Dans cette pratique de la construction scientifique et du partage de l’enseignement, l’enseignant-chercheur acquiert une culture basée sur des situations symétriques de partage de la production scientifique et de sa transmission : culture qui, à court ou moyen terme, vient compléter la culture d’une relation symétrique entre les étudiants qui sont des adultes (Bédouret, 2002) et les enseignants-chercheurs tels que Rogers, Devereux, Barthes, Ardoino, Berger, Wittwer, etc. l’ont développée.

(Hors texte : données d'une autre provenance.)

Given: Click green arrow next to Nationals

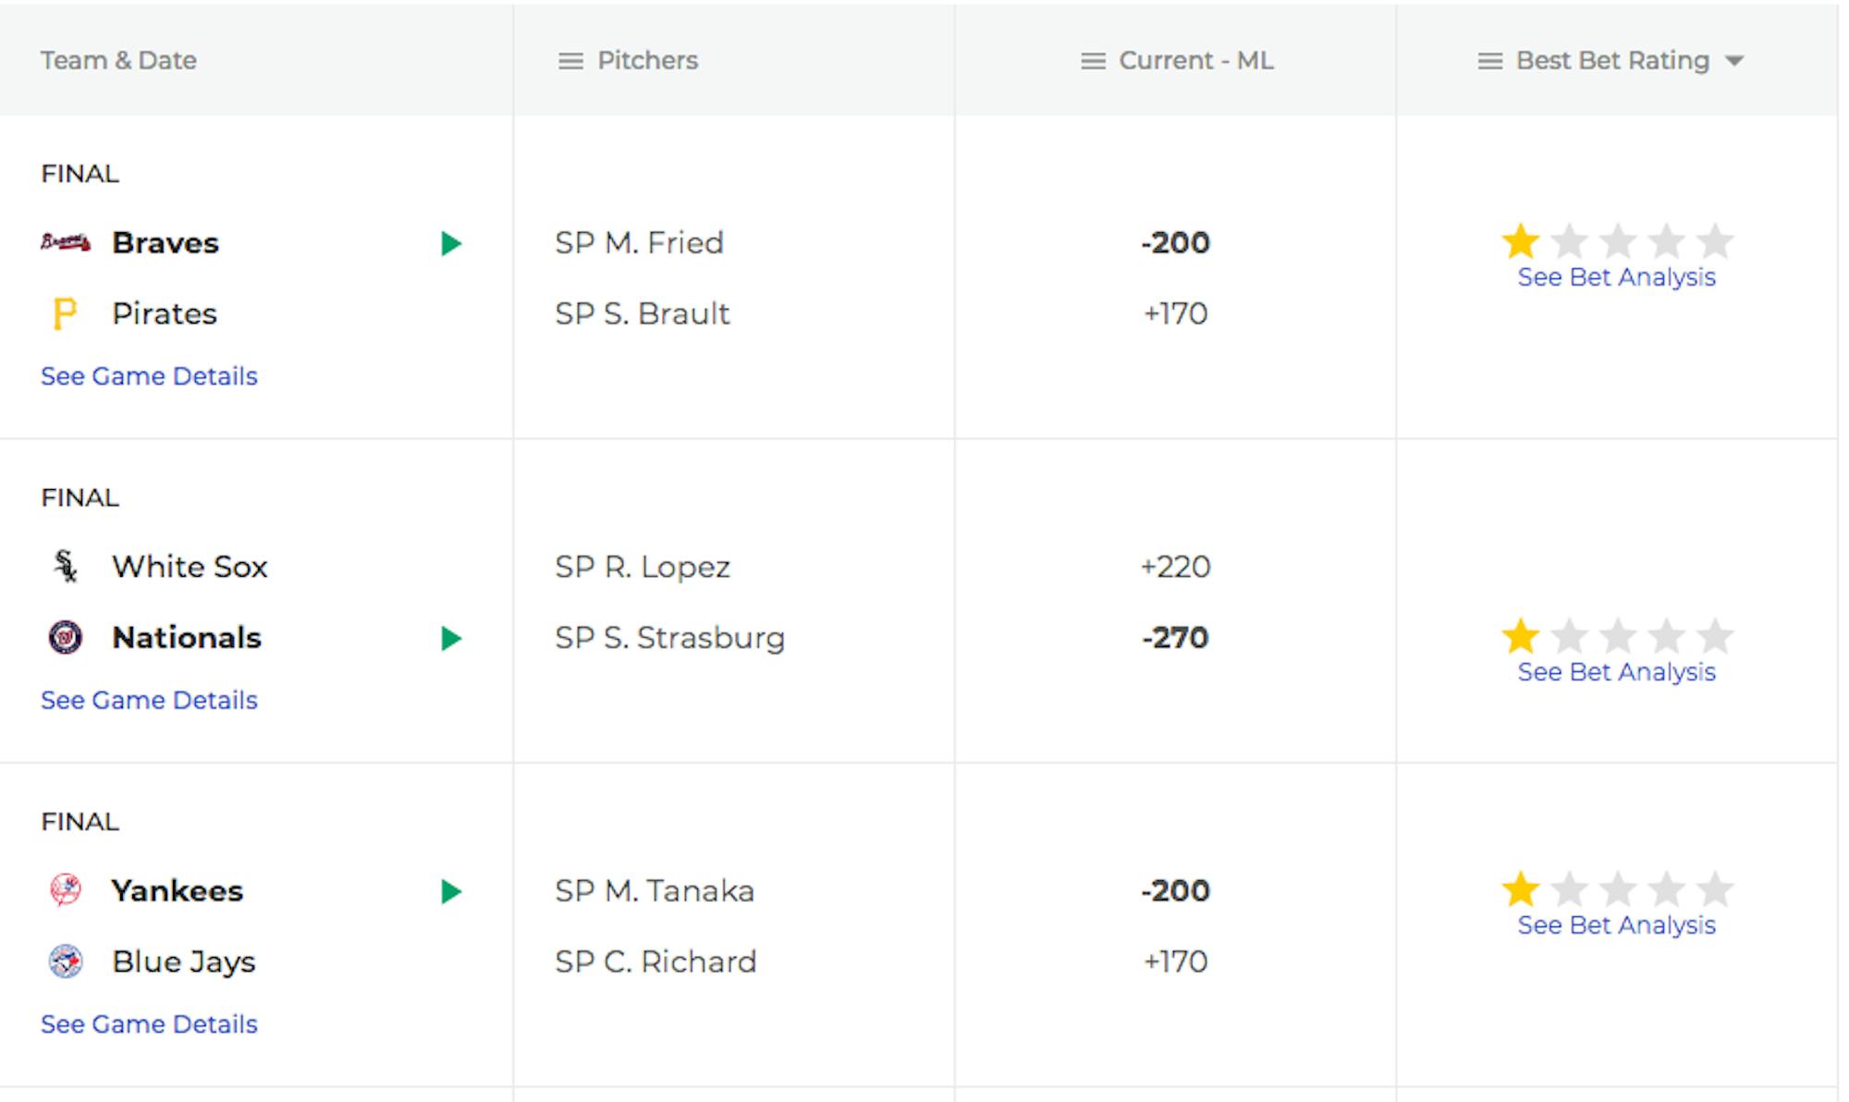Looking at the screenshot, I should (x=451, y=639).
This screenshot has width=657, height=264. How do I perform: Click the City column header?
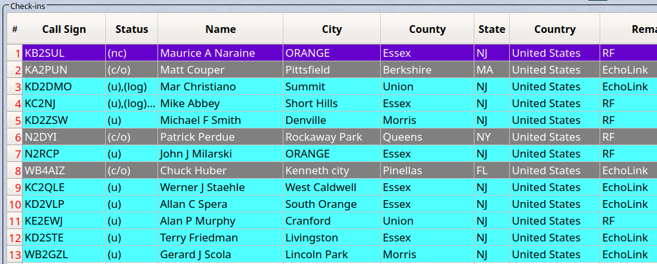tap(332, 29)
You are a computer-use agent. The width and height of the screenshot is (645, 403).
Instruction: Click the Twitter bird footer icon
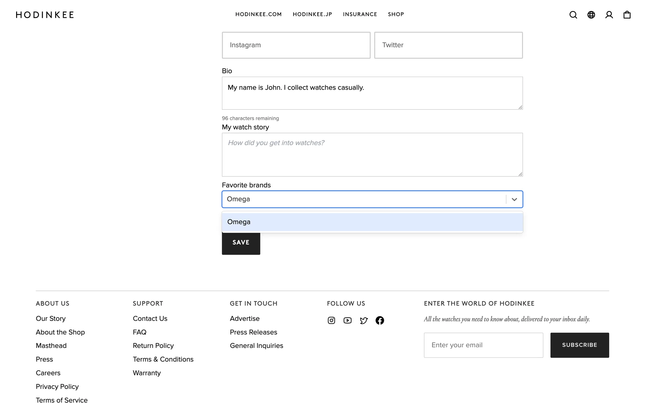click(x=363, y=320)
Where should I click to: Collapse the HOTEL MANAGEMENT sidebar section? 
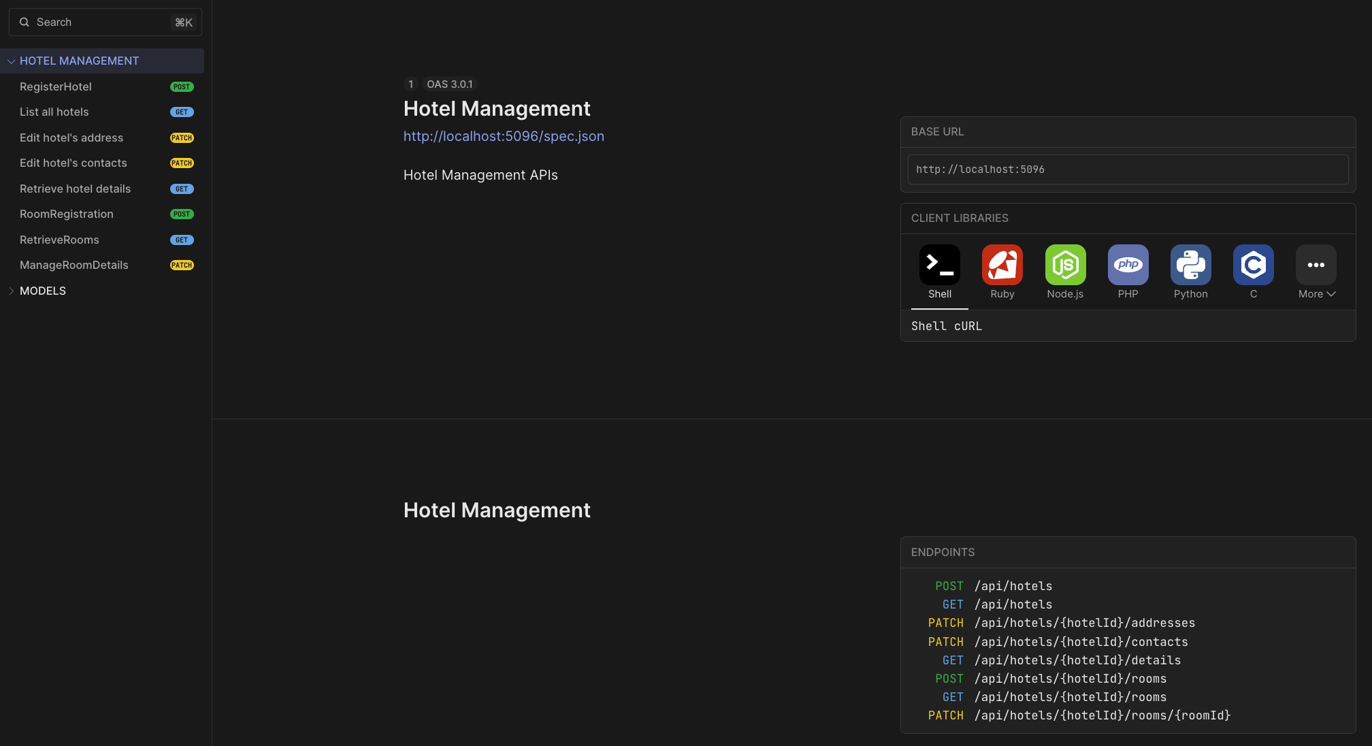[12, 61]
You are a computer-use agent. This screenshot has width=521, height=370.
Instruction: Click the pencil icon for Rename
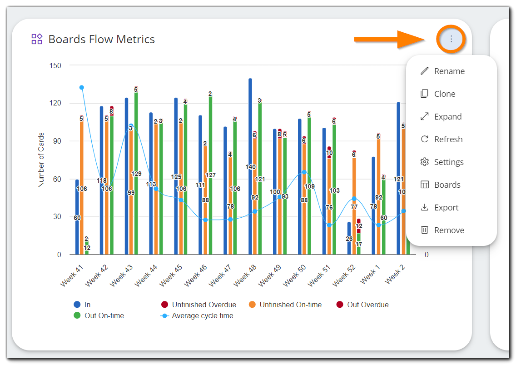coord(425,71)
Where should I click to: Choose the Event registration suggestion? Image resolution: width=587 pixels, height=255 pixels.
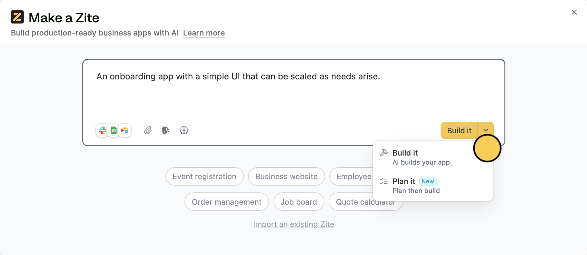[x=204, y=177]
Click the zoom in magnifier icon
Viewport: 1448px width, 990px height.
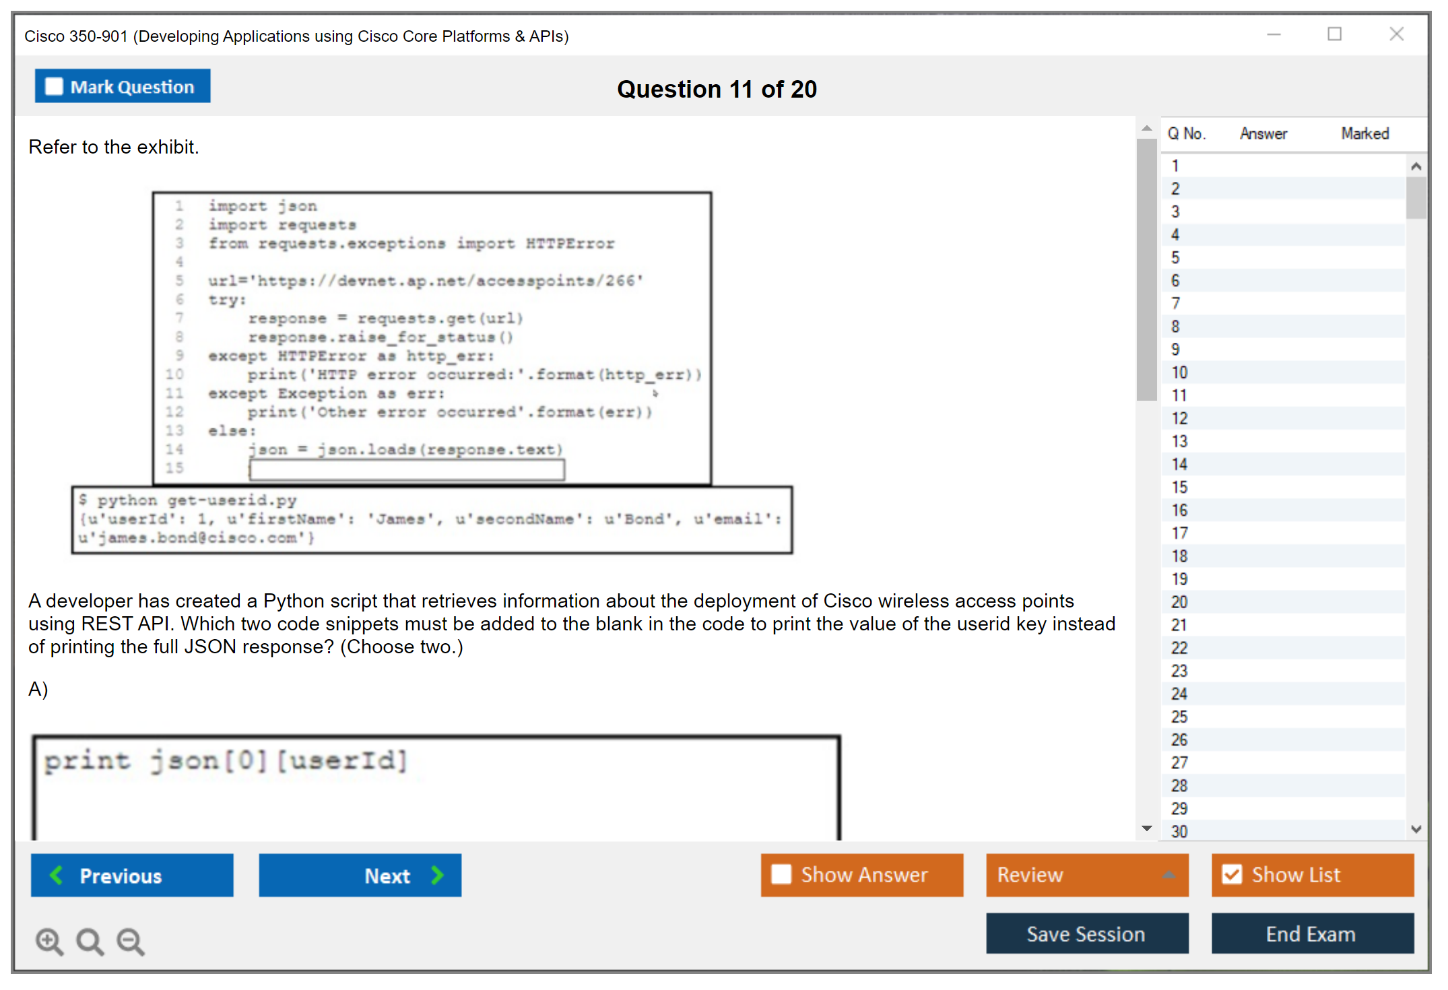pyautogui.click(x=48, y=941)
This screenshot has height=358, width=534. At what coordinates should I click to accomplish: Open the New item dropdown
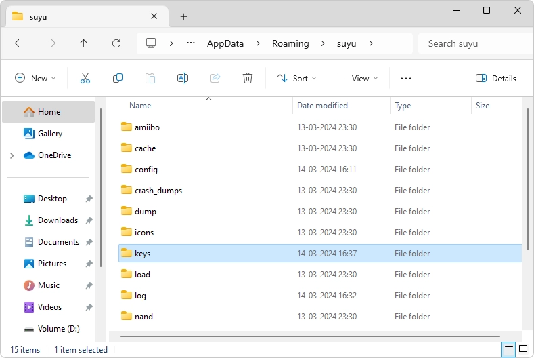click(35, 79)
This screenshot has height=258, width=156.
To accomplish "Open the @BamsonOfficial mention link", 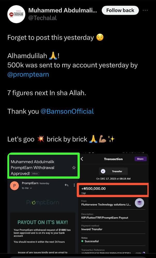I will [67, 111].
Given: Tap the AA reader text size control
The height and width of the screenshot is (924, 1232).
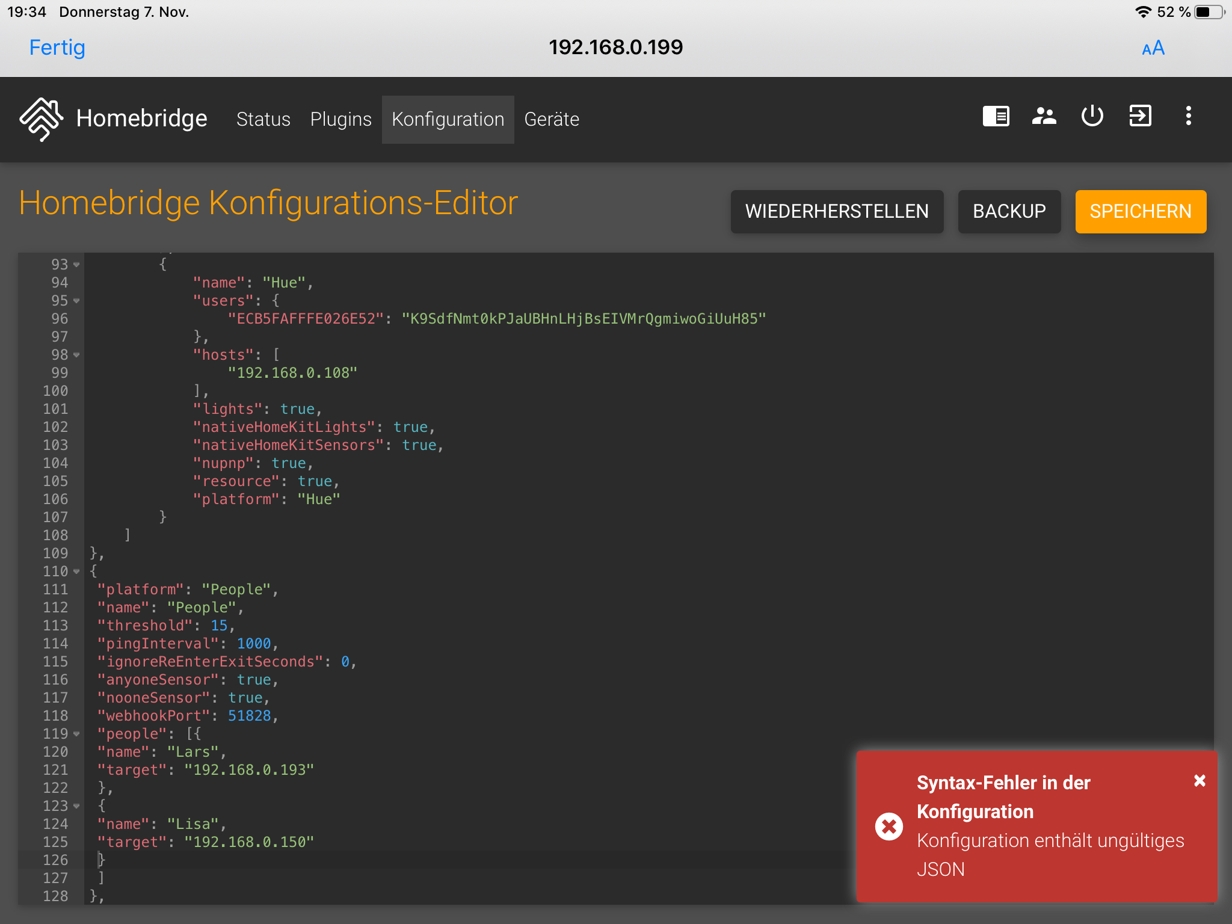Looking at the screenshot, I should click(1153, 48).
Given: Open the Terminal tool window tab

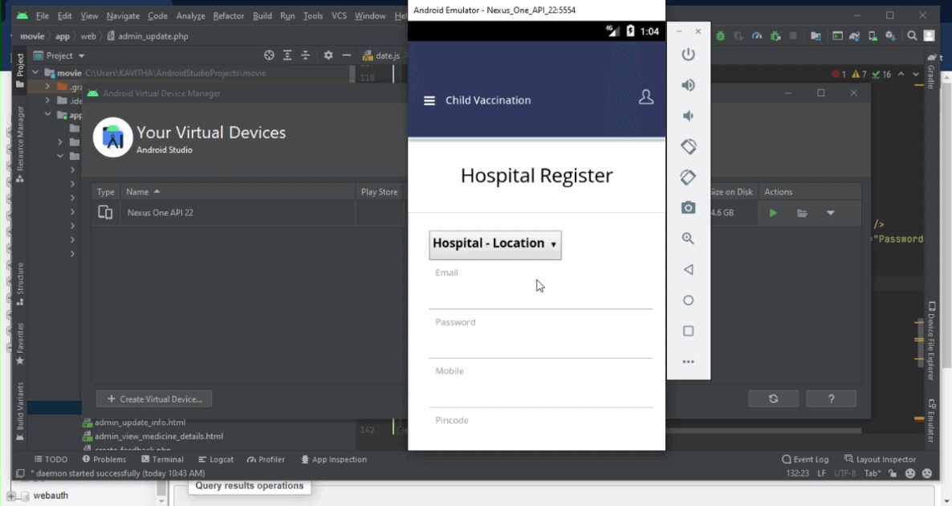Looking at the screenshot, I should pos(162,459).
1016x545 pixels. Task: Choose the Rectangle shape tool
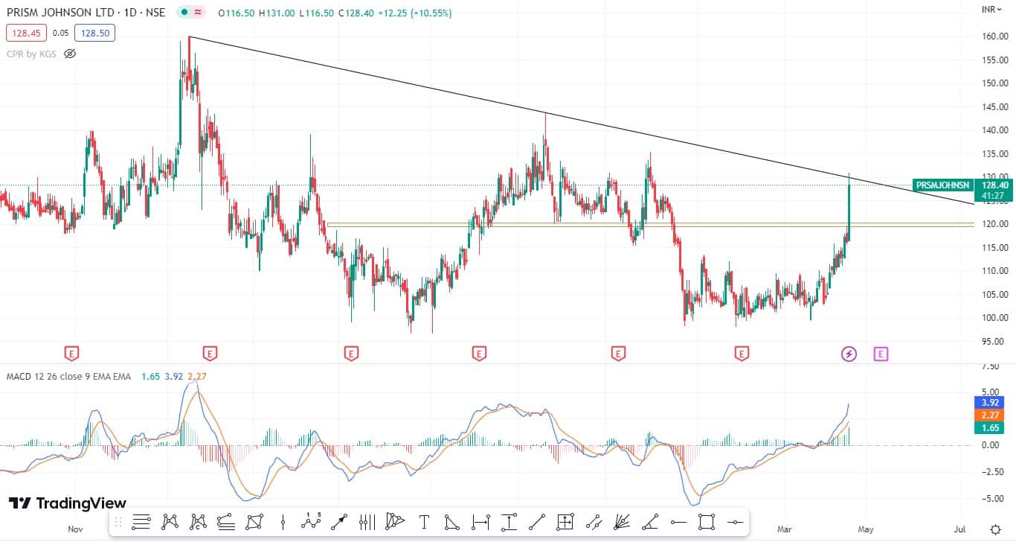(707, 522)
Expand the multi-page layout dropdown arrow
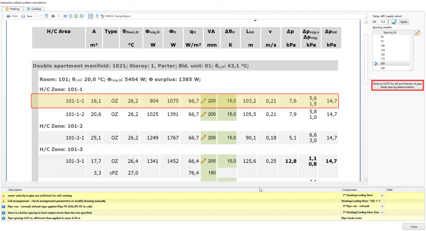The width and height of the screenshot is (426, 231). point(85,16)
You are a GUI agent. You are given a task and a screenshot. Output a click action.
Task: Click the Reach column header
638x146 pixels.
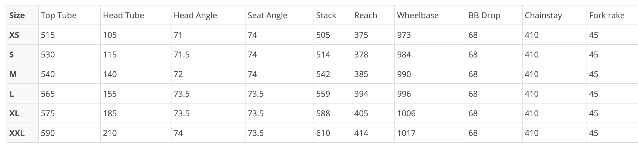(366, 16)
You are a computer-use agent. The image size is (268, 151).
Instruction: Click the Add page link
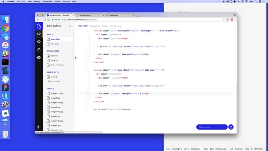click(55, 44)
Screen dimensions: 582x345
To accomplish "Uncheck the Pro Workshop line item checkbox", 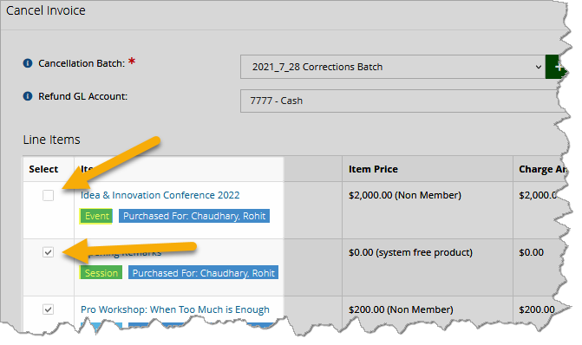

Deux grandes tendances apparaissent :
- L’une est centrée sur l’influence du professeur de l’Université, représentant la communauté des universitaires, déclarés dignes du titre de Docteur d’État ou Habilités à diriger des Recherches et élus par leurs pairs. Avec sensibilité, Snyders (1993) présente cette influence en ces termes: « Il faut prendre conscience que tous les professeurs d’université importants ont été passionnés, partiaux et ont puissamment pesé sur la formation de leur disciple - même si par la suite, beaucoup ont choisi une voie différente, voire opposée, mais qui n’est jamais dénuée de rapport avec les premiers moments vécus à l’Université ». En 1976, Mohamed Cherkaoui montre comment cette influence a pu occulter toute une partie de l’œuvre « L’évolution pédagogique en France » (Durkheim, 1938) : «Seul a été compris l’aspect fonctionnaliste d’une de ses caractéristiques, à savoir la socialisation. La tradition sociologique responsable de cette réduction abusive a mutilé une pensée dont la richesse, l’originalité, la constante actualité auraient mérité de souligné » (Cherkaoui, 1976, p. 197-212). A propos de cette même œuvre, Besnard (1992) montre comment la transcription par les disciples d’Émile Durkheim, pour conserver l’influence que le maître a exercé sur eux, introduit des erreurs dans la datation de ses cours pédagogiques présents dans « L’évolution pédagogique en France ».

Dans cette relation asymétrique vis-à-vis de l’étudiant, pondérée par l’objectif de l’enseignant qui « est de l’aider à prendre une conscience plus lucide de ce qu’il est…pénétrant les exigences de ce qu’il veut être, que ce soit de progresser dans la foi ou l’athéisme » (Snyders, 1993, p. 135), le fondement de l’enseignement est la rhétorique quand l’enseignement porte sur la science faite, elle est l’attitude réflexive quand l’enseignement porte sur les processus de la science en train de se faire.

- L’autre tendance est centrée sur la présentation des différentes positions des catégories qui sont concernées par la production de la connaissance à enseigner soit comme partenaires, soit comme utilisateurs. Bien entendu, l’écoute de l’étudiant par l’enseignant-chercheur à laquelle Snyders attache une grande importance est indispensable mais l’influence qui peut en résulter n’est plus univoque puisque le point de vue sur la connaissance n’émane pas d’une même personne qui y engage son savoir, mais des différentes catégories qui sont engagées sur le terrain où la connaissance a été construite.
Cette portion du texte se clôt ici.